WHAT YOU HAVE TO DO:
Extract the lines of the items below without changing them, from the line with "What do you see at coordinates (234, 168)" up to and including the line with "What do you see at coordinates (676, 754)".

DATA TO PROCESS:
::::::::
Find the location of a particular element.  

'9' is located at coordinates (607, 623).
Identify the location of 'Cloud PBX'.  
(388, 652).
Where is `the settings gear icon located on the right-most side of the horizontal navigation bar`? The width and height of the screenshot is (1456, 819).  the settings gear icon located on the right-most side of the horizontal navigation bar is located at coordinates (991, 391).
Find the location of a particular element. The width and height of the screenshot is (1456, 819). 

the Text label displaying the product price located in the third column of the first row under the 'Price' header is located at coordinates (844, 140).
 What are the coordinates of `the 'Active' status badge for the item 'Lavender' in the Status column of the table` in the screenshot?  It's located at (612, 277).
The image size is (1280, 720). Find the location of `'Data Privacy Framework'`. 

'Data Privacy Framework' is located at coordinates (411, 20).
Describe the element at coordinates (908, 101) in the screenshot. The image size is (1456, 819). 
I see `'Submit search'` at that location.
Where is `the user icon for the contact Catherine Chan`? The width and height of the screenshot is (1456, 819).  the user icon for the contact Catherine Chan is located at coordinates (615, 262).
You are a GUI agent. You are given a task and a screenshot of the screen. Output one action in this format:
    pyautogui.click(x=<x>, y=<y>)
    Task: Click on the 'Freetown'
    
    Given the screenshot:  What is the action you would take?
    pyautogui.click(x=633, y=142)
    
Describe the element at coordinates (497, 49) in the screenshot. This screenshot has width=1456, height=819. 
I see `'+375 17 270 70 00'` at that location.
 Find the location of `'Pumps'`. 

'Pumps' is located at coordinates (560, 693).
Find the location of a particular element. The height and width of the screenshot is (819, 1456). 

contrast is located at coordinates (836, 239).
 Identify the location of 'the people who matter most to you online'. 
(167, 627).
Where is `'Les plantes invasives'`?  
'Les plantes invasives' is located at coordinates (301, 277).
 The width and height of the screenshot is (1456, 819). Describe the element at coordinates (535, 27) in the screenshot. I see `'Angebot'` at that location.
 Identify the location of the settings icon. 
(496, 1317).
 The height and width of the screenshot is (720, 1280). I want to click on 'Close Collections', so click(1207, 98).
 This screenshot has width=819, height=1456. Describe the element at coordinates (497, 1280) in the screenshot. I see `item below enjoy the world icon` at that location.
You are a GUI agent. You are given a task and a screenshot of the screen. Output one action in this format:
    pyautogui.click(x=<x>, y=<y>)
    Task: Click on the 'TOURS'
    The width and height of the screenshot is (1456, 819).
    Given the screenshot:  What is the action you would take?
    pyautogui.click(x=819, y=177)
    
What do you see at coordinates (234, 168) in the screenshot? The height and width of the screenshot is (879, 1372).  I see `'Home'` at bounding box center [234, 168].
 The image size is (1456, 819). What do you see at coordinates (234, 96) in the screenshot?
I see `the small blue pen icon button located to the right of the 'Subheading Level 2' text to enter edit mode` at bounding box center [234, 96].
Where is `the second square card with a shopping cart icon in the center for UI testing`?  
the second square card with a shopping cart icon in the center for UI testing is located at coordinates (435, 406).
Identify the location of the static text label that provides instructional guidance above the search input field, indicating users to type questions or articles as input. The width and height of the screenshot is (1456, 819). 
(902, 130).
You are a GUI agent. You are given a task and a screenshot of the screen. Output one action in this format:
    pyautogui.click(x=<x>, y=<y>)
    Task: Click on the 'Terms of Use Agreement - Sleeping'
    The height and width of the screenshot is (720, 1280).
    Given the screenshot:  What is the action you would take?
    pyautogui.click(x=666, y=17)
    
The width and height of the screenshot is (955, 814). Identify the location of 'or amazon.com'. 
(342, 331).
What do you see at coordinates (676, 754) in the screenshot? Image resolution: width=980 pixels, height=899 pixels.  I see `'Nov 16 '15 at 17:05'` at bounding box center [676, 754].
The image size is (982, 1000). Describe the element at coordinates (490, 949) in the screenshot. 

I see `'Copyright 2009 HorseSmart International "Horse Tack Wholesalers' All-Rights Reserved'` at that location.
::::::::
FULL RESPONSE:
What do you see at coordinates (234, 168) in the screenshot? The height and width of the screenshot is (879, 1372).  I see `'Home'` at bounding box center [234, 168].
 The image size is (1456, 819). What do you see at coordinates (234, 96) in the screenshot?
I see `the small blue pen icon button located to the right of the 'Subheading Level 2' text to enter edit mode` at bounding box center [234, 96].
Where is `the second square card with a shopping cart icon in the center for UI testing`?  
the second square card with a shopping cart icon in the center for UI testing is located at coordinates (435, 406).
Identify the location of the static text label that provides instructional guidance above the search input field, indicating users to type questions or articles as input. The width and height of the screenshot is (1456, 819). 
(902, 130).
You are a GUI agent. You are given a task and a screenshot of the screen. Output one action in this format:
    pyautogui.click(x=<x>, y=<y>)
    Task: Click on the 'Terms of Use Agreement - Sleeping'
    The height and width of the screenshot is (720, 1280).
    Given the screenshot:  What is the action you would take?
    pyautogui.click(x=666, y=17)
    
The width and height of the screenshot is (955, 814). Identify the location of 'or amazon.com'. 
(342, 331).
What do you see at coordinates (676, 754) in the screenshot? Image resolution: width=980 pixels, height=899 pixels.  I see `'Nov 16 '15 at 17:05'` at bounding box center [676, 754].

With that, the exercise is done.